• **GOAL OF THE EXERCISE**
Rewrite these rows with "GUI agent" swapped for "screen agent" and nothing else changed, leaving out the pictures.

• **RECORD LIST**
────────

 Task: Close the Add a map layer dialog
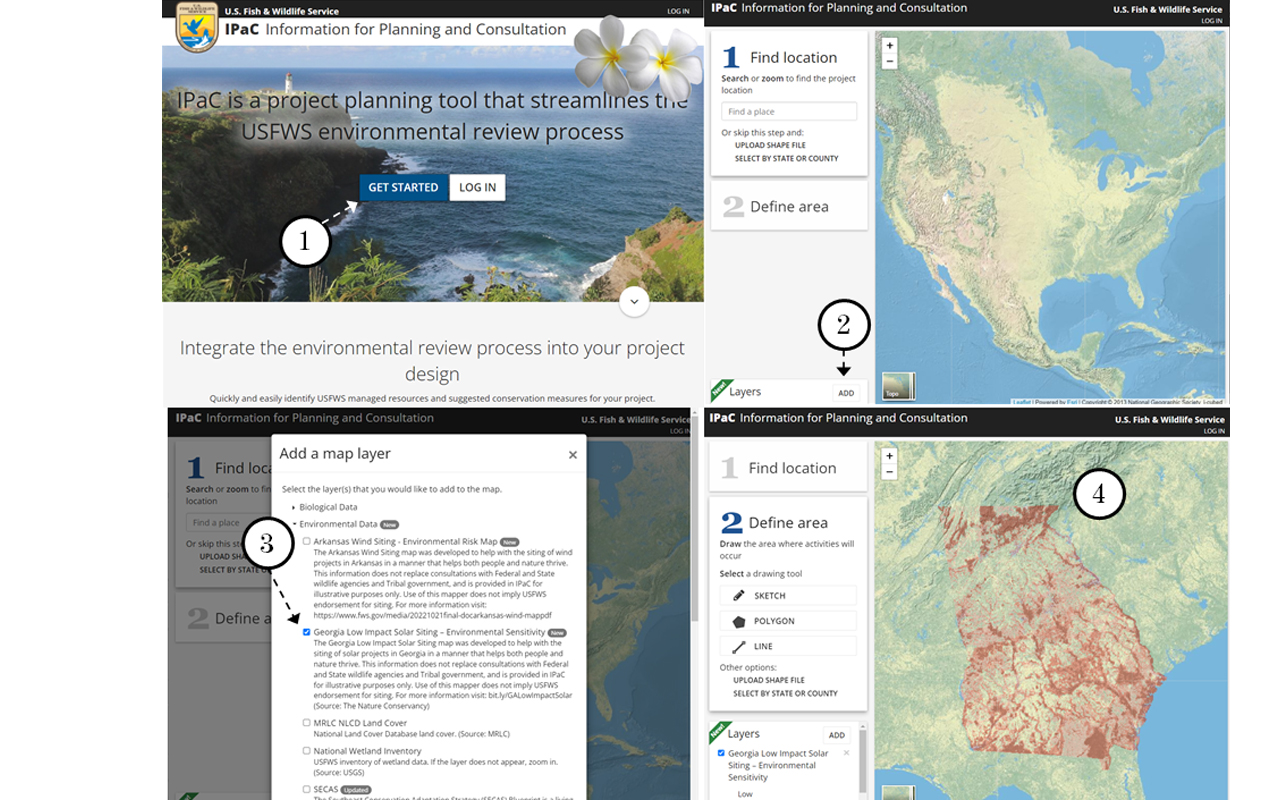(573, 455)
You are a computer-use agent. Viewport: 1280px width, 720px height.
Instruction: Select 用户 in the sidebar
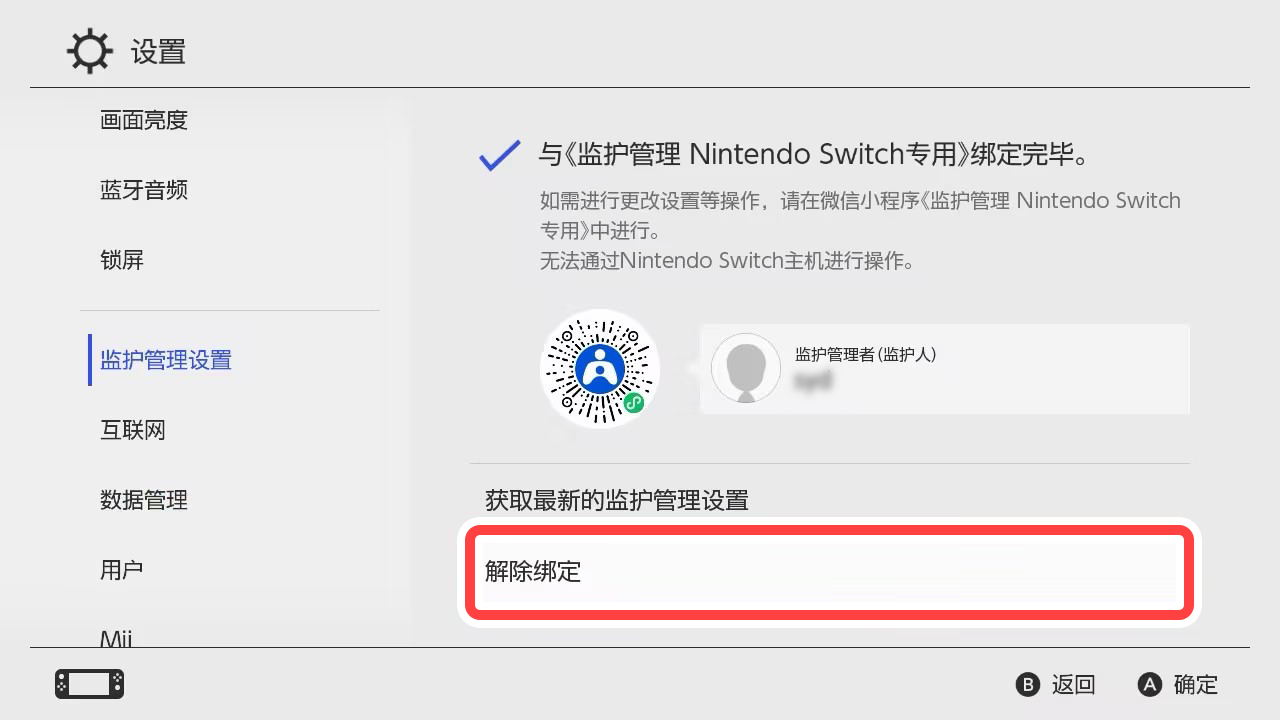pos(122,570)
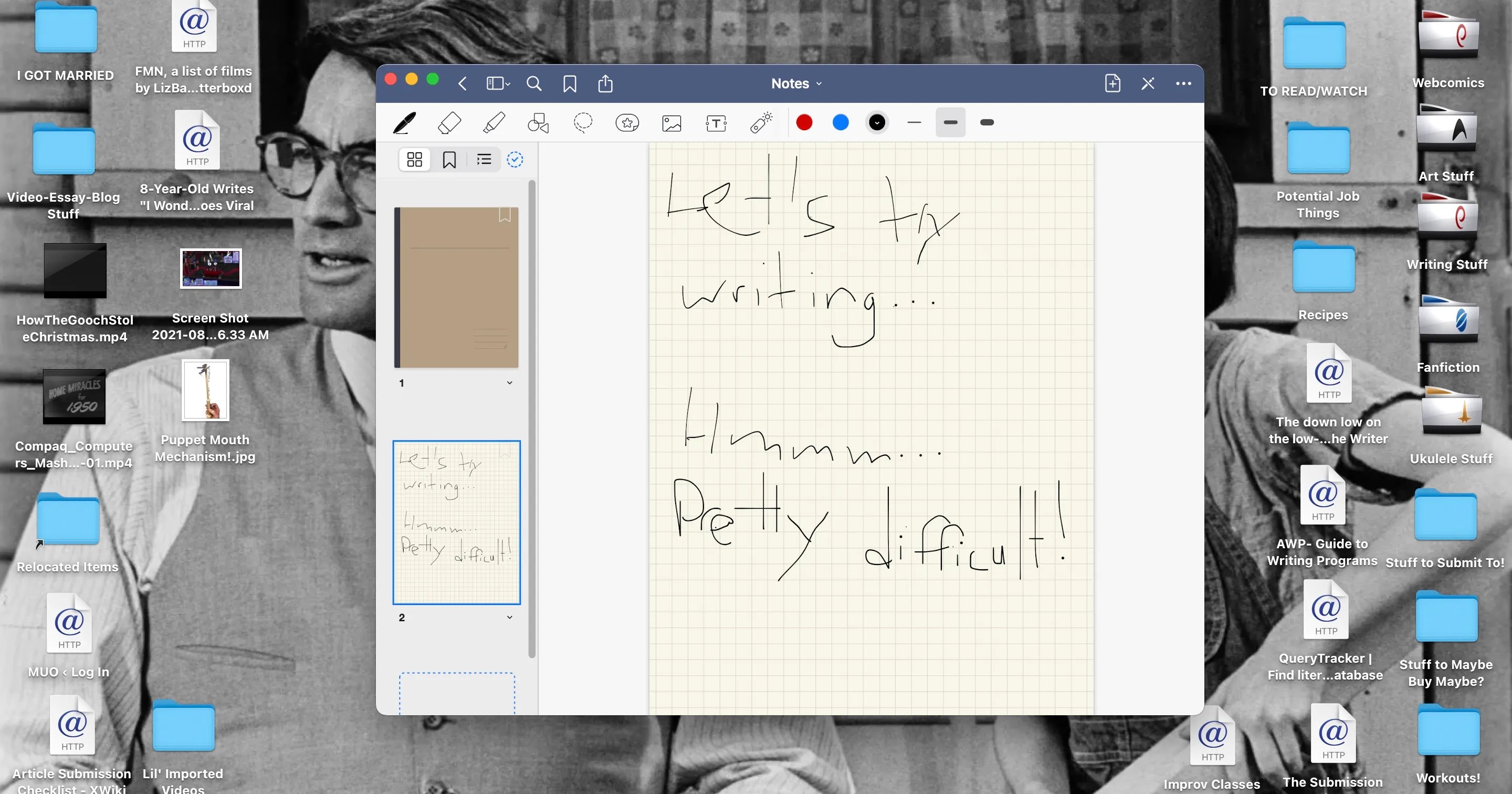The height and width of the screenshot is (794, 1512).
Task: Select the Pen tool
Action: click(404, 123)
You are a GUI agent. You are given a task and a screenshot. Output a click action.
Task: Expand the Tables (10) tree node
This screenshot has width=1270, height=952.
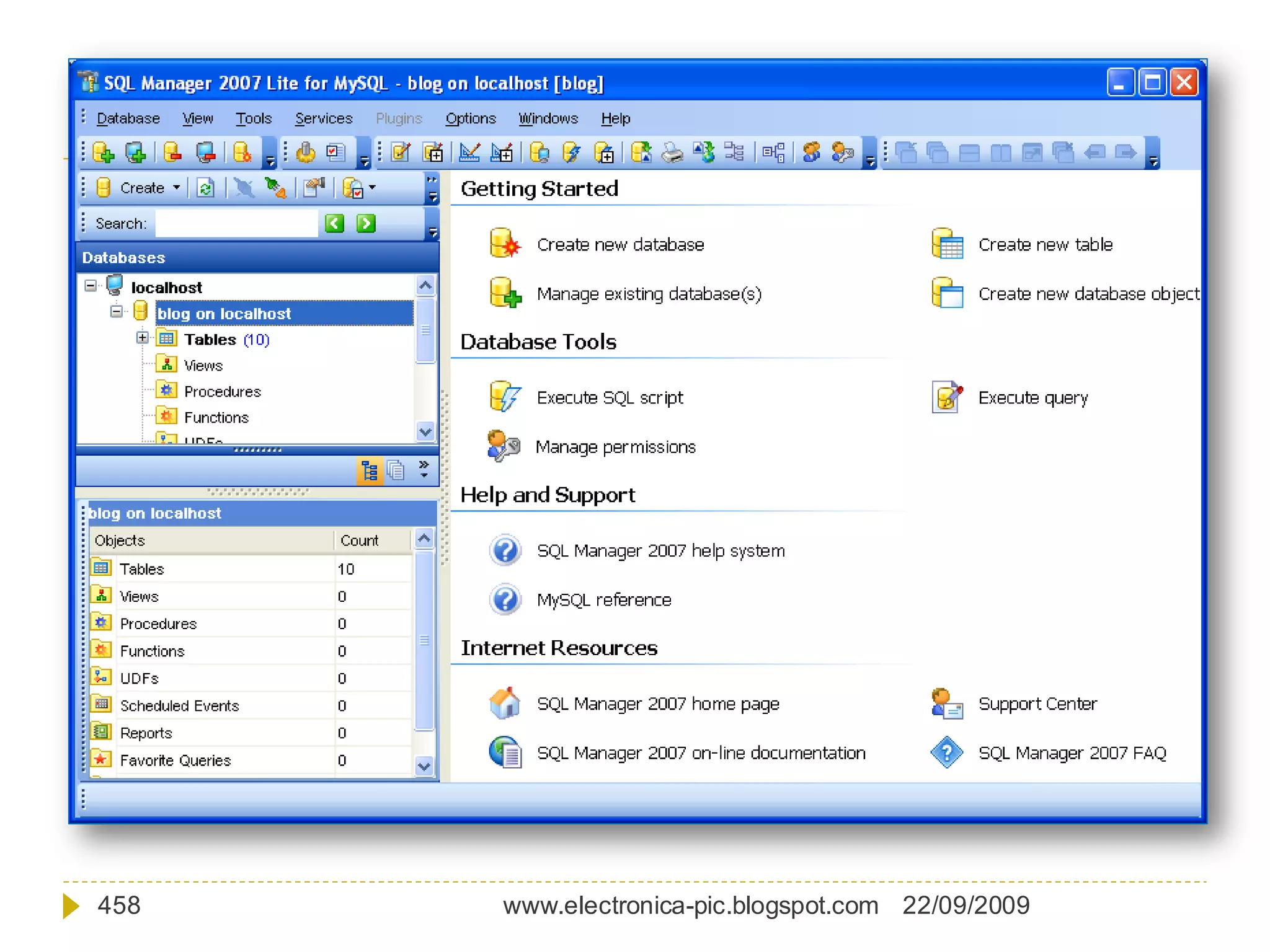(x=143, y=338)
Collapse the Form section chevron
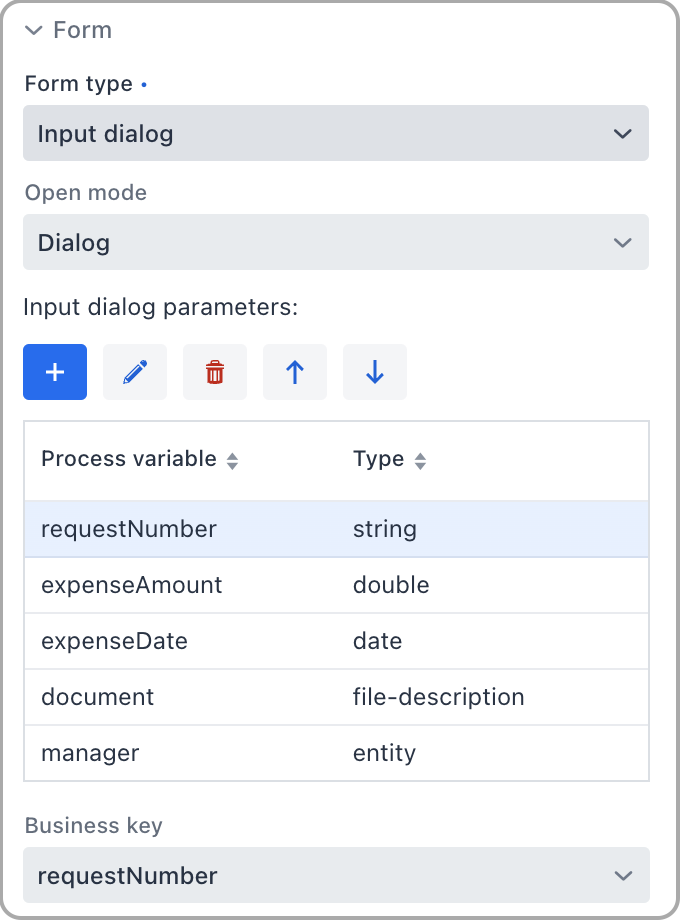Viewport: 680px width, 920px height. point(34,31)
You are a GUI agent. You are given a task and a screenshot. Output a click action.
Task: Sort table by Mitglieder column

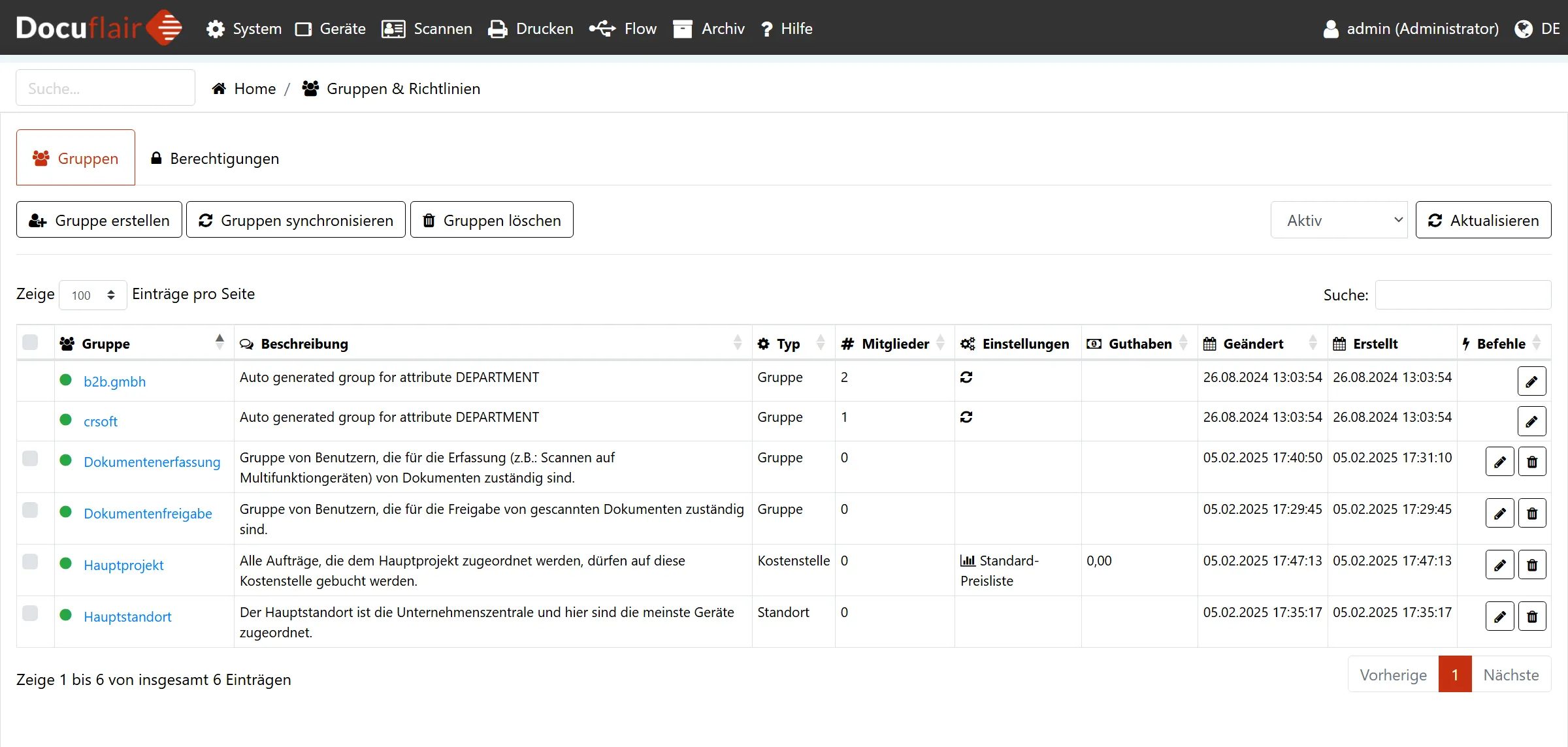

────────

• **RESPONSE TO THIS TASK**
 Task: Close the Add a map layer dialog
(573, 455)
You are a computer-use agent. Viewport: 1280px width, 720px height.
Instruction: Select 用户 in the sidebar
pos(122,570)
The height and width of the screenshot is (794, 1512).
Task: Select the Pen tool
Action: click(404, 123)
You are a screen agent. You are given a task and a screenshot. Output a click action.
Task: Expand the Tables (10) tree node
This screenshot has width=1270, height=952.
(x=143, y=338)
Collapse the Form section chevron
Viewport: 680px width, 920px height. point(34,31)
You are a screen agent. You are given a task and a screenshot. Output a click action.
Task: Sort table by Mitglieder column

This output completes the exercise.